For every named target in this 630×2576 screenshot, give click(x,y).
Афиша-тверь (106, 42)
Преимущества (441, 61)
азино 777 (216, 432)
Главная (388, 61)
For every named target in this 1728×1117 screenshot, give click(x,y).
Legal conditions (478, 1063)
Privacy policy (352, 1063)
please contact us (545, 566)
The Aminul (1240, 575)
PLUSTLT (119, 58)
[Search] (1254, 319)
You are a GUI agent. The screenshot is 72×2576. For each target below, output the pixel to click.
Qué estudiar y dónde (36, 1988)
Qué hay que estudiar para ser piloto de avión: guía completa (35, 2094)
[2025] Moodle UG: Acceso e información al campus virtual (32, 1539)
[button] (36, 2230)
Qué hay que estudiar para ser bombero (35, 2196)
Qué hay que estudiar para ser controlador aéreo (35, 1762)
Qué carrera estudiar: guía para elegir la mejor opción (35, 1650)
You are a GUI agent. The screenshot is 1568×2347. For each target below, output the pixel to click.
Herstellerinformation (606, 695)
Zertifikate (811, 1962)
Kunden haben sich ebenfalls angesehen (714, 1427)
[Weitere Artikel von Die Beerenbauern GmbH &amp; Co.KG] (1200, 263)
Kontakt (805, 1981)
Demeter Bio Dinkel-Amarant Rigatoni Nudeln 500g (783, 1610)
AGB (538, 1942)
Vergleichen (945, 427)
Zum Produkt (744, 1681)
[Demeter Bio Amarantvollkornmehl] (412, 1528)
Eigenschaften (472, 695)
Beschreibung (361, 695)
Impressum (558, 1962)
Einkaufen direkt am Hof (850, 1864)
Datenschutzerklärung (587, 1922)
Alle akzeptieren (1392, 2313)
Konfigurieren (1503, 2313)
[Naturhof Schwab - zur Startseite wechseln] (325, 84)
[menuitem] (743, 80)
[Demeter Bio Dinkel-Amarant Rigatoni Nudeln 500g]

***

▶ _TASK TO CARRY OUT_
Only what runs from the line containing "Datenschutzerklärung (587, 1922)" through the final line of the entries above belongs in the answer, restated exactly.

▶ _EXERCISE RESPONSE_
Datenschutzerklärung (587, 1922)
Alle akzeptieren (1392, 2313)
Konfigurieren (1503, 2313)
[Naturhof Schwab - zur Startseite wechseln] (325, 84)
[menuitem] (743, 80)
[Demeter Bio Dinkel-Amarant Rigatoni Nudeln 500g]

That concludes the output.